Exxon's challenge of Chevron's acquisition of Hess could result in a windfall for Exxon shareholders, a new report from Reuters speculates.
As we wrote earlier this week, Exxon is challenging Chevron's acquisition of Hess by challenging the terms of a stake in a major Guyana oil field. Exxon said it could exercise pre-emptive rights that could block Chevron from acquiring a 30% stake in the field, which sits at the center of the potential Hess acquisition.
MKP Advisors said in a note reviewed by Reuters that Exxon is "very possibly looking to extract a pound of flesh from Chevron to support the deal proceeding." They speculated that "It is very possible they want greater commitments from Chevron than Hess has previously signed up to."
Exxon could be targeting Chevron to make concessions elsewhere, or to raise commitments already in place for the Guyana project.
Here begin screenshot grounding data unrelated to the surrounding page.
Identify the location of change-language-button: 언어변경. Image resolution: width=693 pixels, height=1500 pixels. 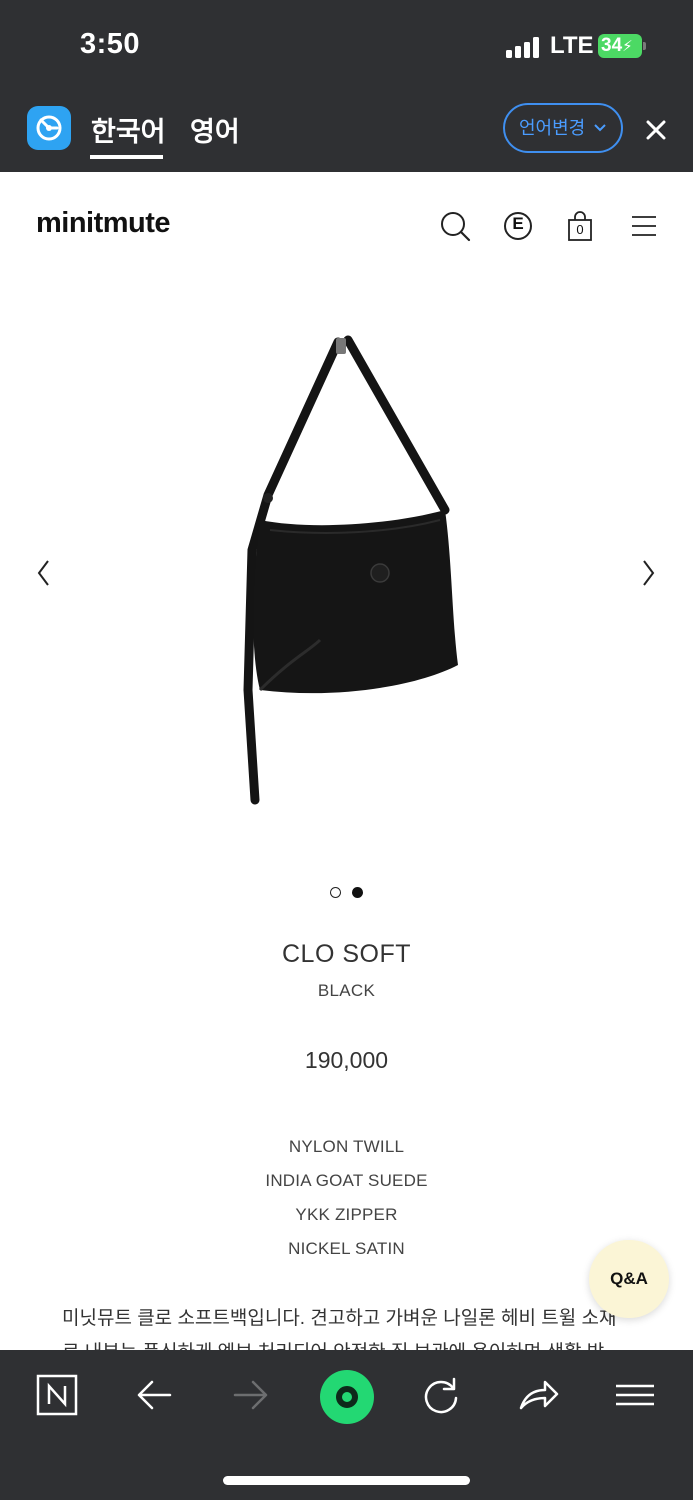
(563, 128).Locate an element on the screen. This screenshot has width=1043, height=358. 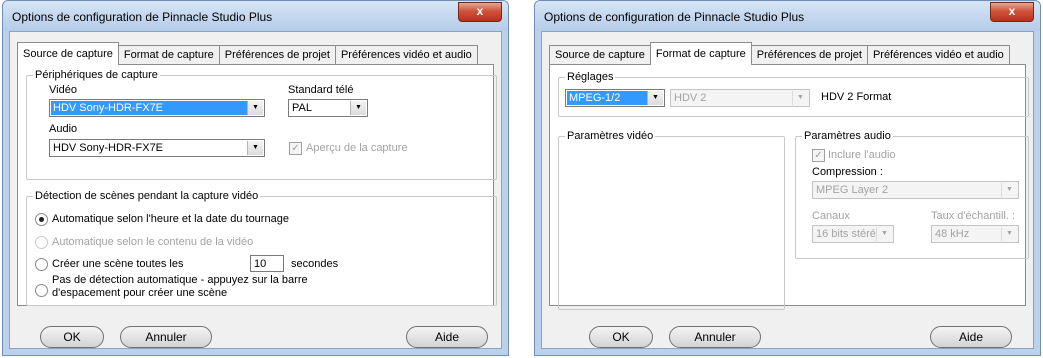
group-title: Périphériques de capture is located at coordinates (96, 75).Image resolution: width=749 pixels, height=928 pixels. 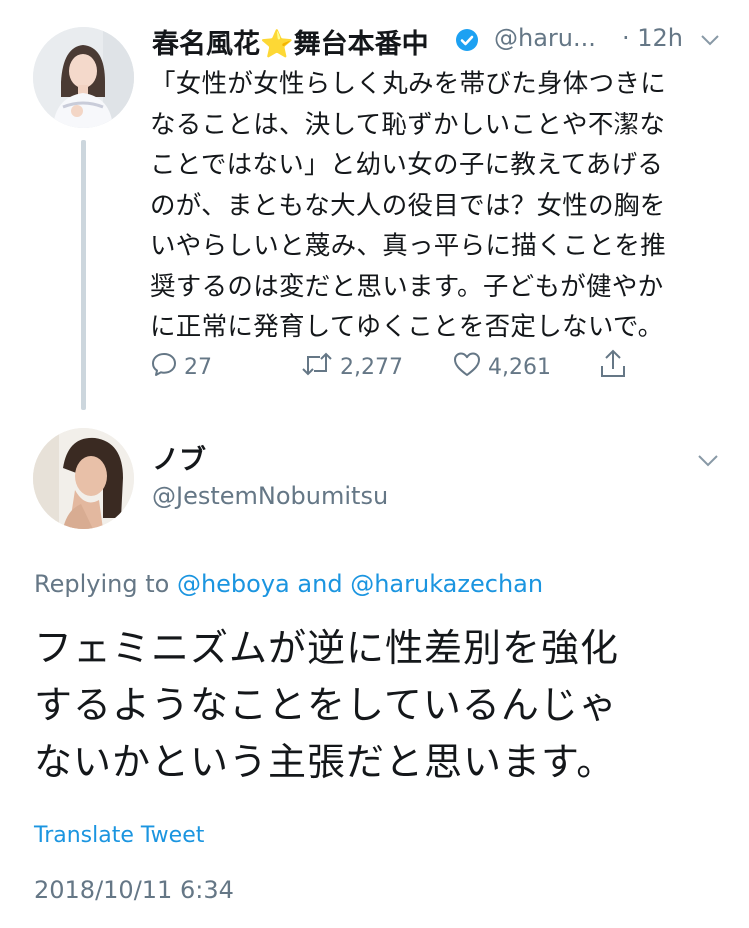 I want to click on heart-icon, so click(x=470, y=367).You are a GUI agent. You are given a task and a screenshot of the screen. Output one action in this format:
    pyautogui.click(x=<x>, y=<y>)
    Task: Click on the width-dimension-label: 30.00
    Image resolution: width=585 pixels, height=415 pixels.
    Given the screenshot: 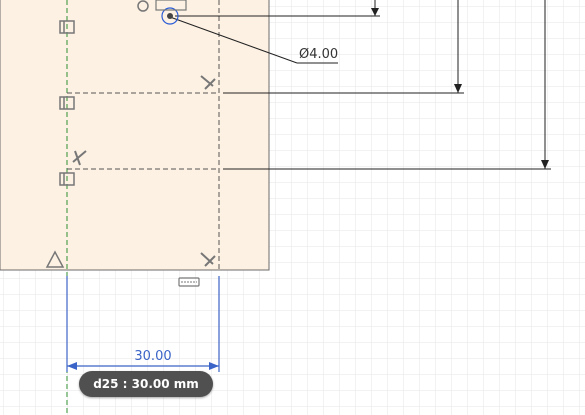 What is the action you would take?
    pyautogui.click(x=152, y=356)
    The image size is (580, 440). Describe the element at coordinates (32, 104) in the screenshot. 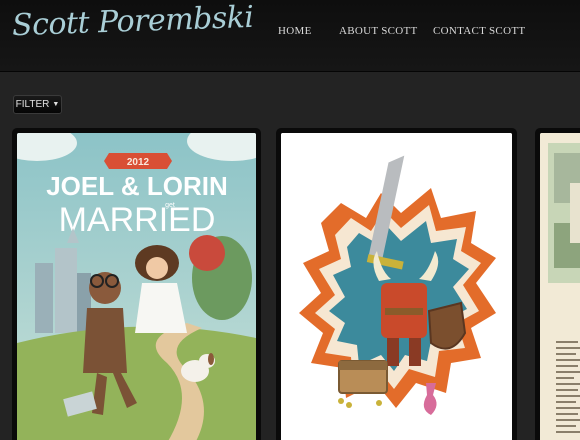

I see `filter-label: FILTER` at that location.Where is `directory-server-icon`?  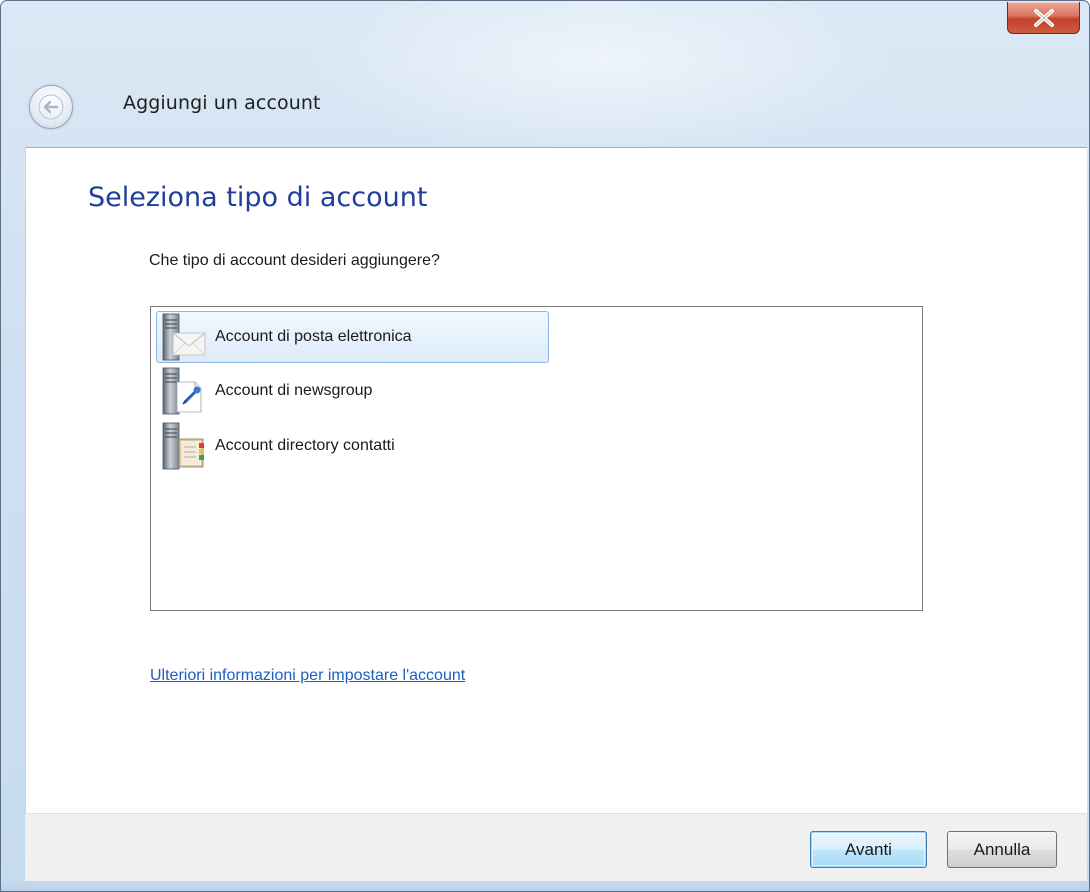 directory-server-icon is located at coordinates (183, 446).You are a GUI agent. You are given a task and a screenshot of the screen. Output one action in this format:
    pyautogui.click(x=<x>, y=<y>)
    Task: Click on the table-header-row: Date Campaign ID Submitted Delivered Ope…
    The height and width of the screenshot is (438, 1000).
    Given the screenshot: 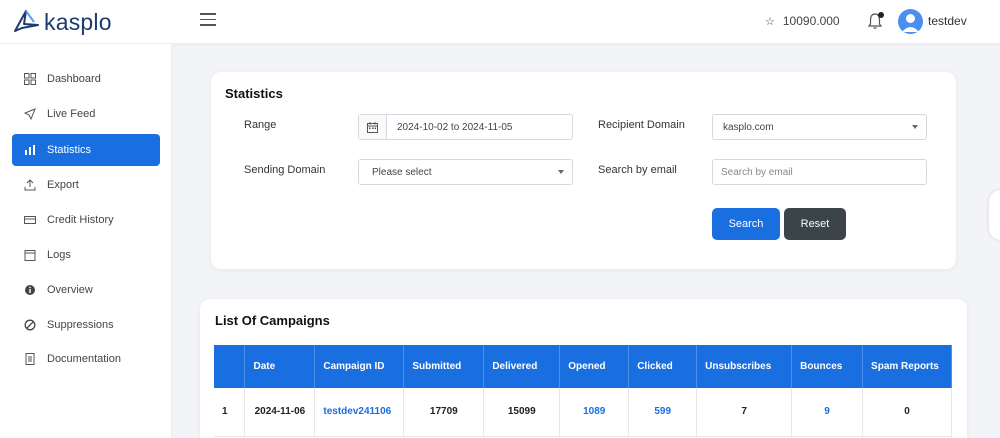 What is the action you would take?
    pyautogui.click(x=583, y=366)
    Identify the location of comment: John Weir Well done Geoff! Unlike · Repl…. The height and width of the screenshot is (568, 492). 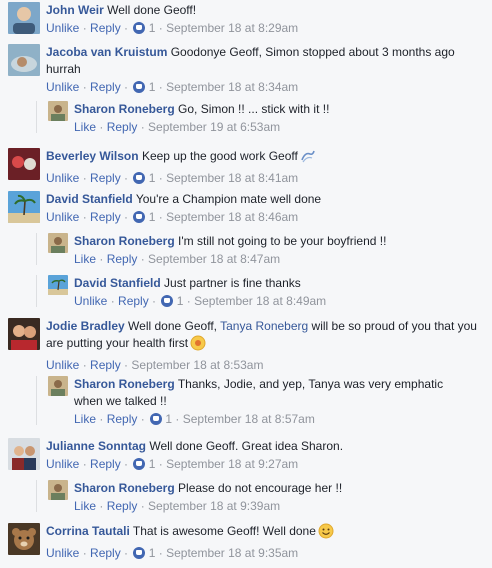
(247, 19).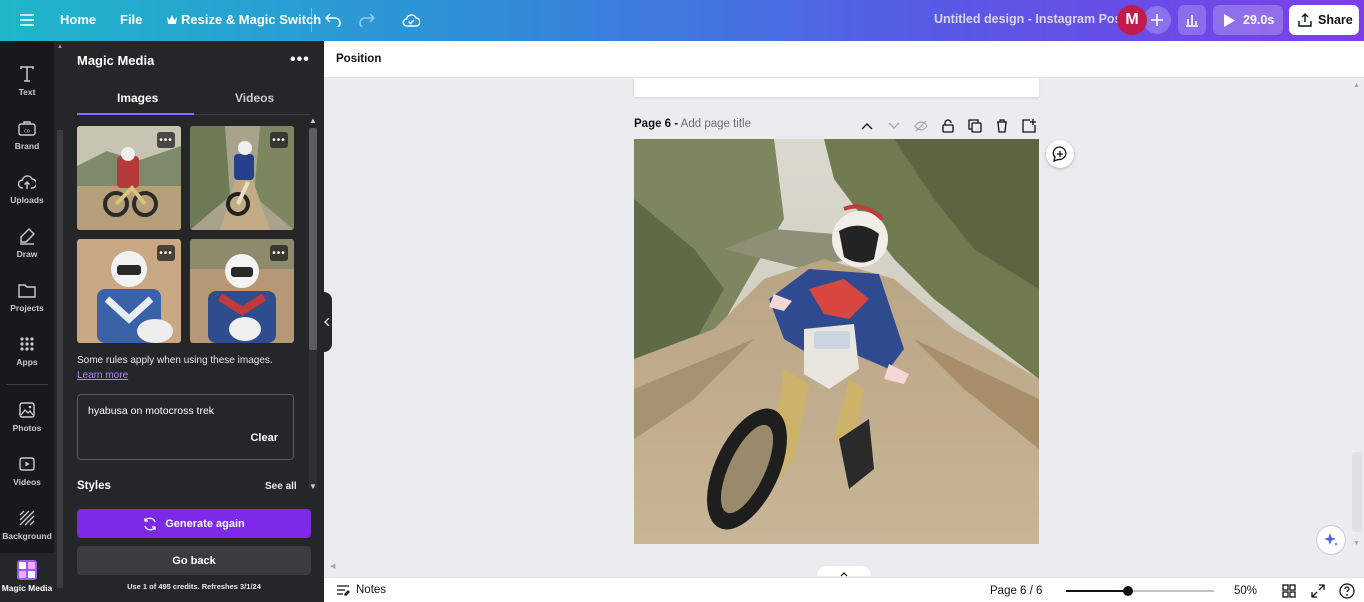  Describe the element at coordinates (367, 20) in the screenshot. I see `redo-icon` at that location.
And it may be easier for Chevron to make concessions than to fight proceedings in court.
Stewart Glickman, energy equity analyst at CFRA Research, told Reuters: "It's impossible to say if Chevron's lawyers or Exxon's lawyers are correct."
We noted earlier this week that ExxonMobil and China National Offshore Oil Corporation are "asserting their right to pre-empt its purchase of a stake in a Guyana oil project that is central to the deal."